Thematic funds continue to mobilize highest net inflow MoM; should you also bet on this equity mutual fund category?
In the thematic fund category, expert sees Consumption and BFSI themes to play out for the next 5 years period and this view got a boost earlier this year, from the Interim Budget balanced on a pillar of three “Cs” - Consumption and Capex, with Consolidation.
In April 2024, thematic or sectoral funds continued to lead the equity mutual fund category with net inflows to the tune of Rs 5,166 crore, which is the 5th best amount mobilized in 3 and 5 years but down 35 per cent from 3-month average, noted Geojit Insights. The same was still high in the final month of FY2024 at Rs 7,917.72 crore.
Commenting on the high interest in the category, Jaiprakash Toshniwal,Senior Equity Research Analyst & Fund Manager – Equity- LIC Mutual Fund Asset Management said investors are being drawn to thematic funds for focused exposure to specific trends, government policy, potentially yielding higher returns. These funds offer diversification within themes, capitalize on long-term trends, and align with investors' values. They cater to those seeking growth opportunities while reflecting their beliefs, such as sustainability or technological innovation.
Some of the investors having their circle of competence to the specific theme also tend to invest in these funds, he added.
What are thematic/ sectoral funds?
While there is a thin line of difference between sectoral or thematic funds. For a clear understanding, sectoral funds may be targeted at one particular sector, say information technology as an example and within that as a theme-fund managers may target a specific theme supposing AI or artificial intelligence?
How thematic funds have performed over the past 5 and 10 year period?
Over the past 5-year period, themes or sectors like PSU and infra space have dominated with some of the mutual funds offering annualised returns of up to 38 per cent. While, in the 10-year period, sectors or themes like digital, PSU and consumption-focused themes have emerged as winners offering gains of up to 23 per cent.
“In recent years, we've witnessed the emergence of mega-themes like Manufacturing, Power, and Consumption, driven by factors such as government policies, technological advancements, and demographic trends. Certain companies adeptly leverage these sectoral tailwinds, fostering a virtuous cycle of market share expansion, sales growth, and profit increases. This has led to substantial wealth generation for investors,” Toshniwal reasoned.
Are thematic funds suitable for all investor categories?
Himanshu Srivastava, Associate Director – Manager Research, Morningstar Investment Research India Private Limited said as these are not one of those funds which are apt for all type of investors. Given they are concentrated on one sector or few specific themes, they carry relatively higher risks. These funds are not tailored to change their structure and positioning if the underlying sector or theme is out of favor, the benefit that other more broad-based funds bring to the table.
The aptness of such funds in the investment portfolio should also be evaluated to understand what value add they bring to the portfolio and also in what way they complement other funds in the portfolio.
Echoing a similar view Toshniwal added it's crucial for investors to acknowledge the inherent high-risk, high-return nature of these strategies. Understanding the potential volatility and conducting thorough research are essential for navigating such a dynamic investment landscape.

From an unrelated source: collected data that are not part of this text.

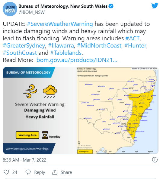This screenshot has width=163, height=179.
Task: Open the #SevereWeatherWarning hashtag
Action: point(60,24)
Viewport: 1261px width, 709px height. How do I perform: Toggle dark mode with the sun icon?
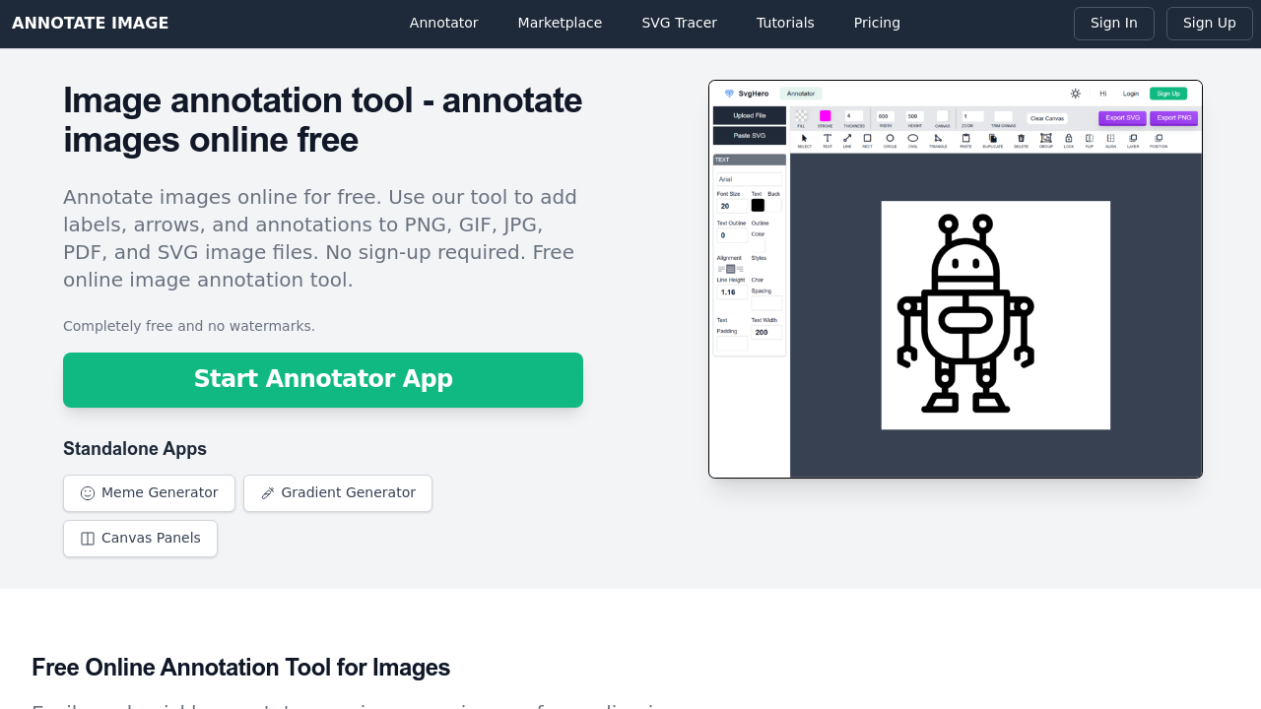1074,93
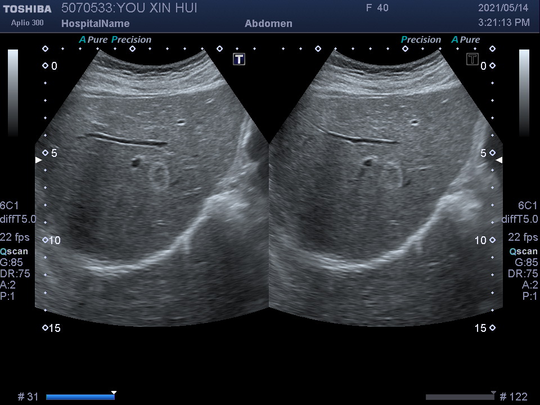Click the 0 cm depth marker on left scale
This screenshot has height=405, width=540.
54,66
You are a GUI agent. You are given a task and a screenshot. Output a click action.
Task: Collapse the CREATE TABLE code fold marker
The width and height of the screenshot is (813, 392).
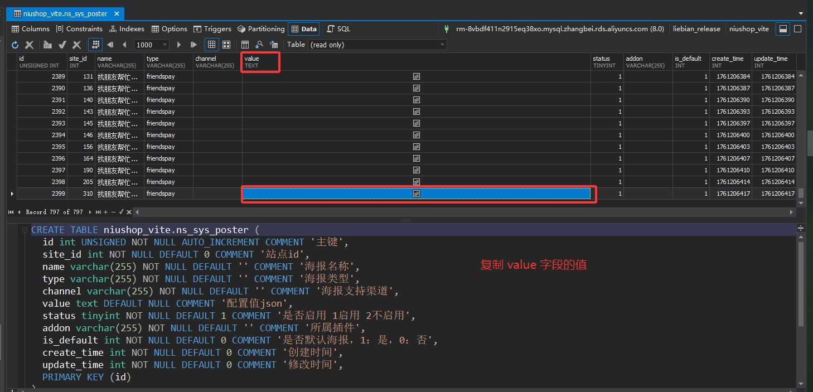[x=24, y=230]
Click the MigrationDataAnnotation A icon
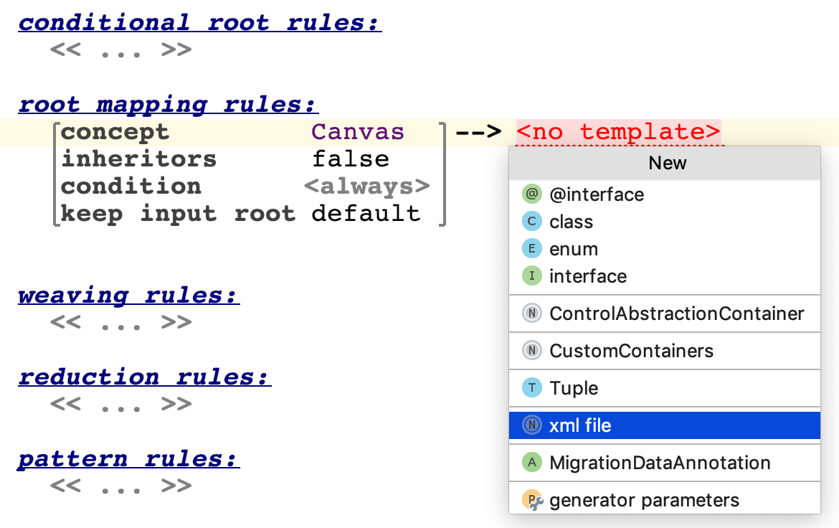This screenshot has height=528, width=839. [531, 463]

Further, Srivastava noted that investors should be a bit more vigilant while investing in thematic funds because very often their investment mandate is very fluid and broad, and hence offer nothing unique in contrast to other established and tenured equity diversified funds.
How can one expect thematic/ sectoral funds’ performance to be down the line given current market dynamics?
Toshniwal remarks thematic funds’ performance hinges on investee company profit growth and the longevity of tailwinds within the specific theme. Predicting performance is challenging due to these uncertainties.
The fund's success relies on the sustained profitability of companies aligned with the theme and the enduring relevance of the underlying trend, factors subject to market dynamics and unforeseen events, he adds.
Which themes offer good potential for a horizon of say 5-7 years given the current market dynamics?
According to Anil Ghelani, D SP Mutual Fund's-Head - Passive Investments & Products, two themes with good potential for the next 5 years would be Consumption and BFSI. This view got a boost earlier this year, from the Interim Budget balanced on a pillar of three “Cs” - Consumption and Capex, with Consolidation. This has helped with a base for long-term sustainable potential for these two themes, amongst many other areas.
It was famously quoted that the American roads are not good because America is rich, but America is rich because American roads are good. As the infra capex spending budgeted for Rs 11.11 lakh crore is implemented, it will create wider economic growth and job creation which could lead to higher consumption. As we see various long-term employment opportunities, young aspiring population will consume more. This will soon move beyond consumer staples to consumer discretionary such as spending for automobile, travel, luxury goods, etc, he adds.
Connected with that, a robust banking and finance system functions as the heart and lifeblood for economic growth and development, especially for a fast-growing country like India. The sector has been relatively undervalued in the recent past which is expected to see value unlocking with this potential growth, the expert highlighted.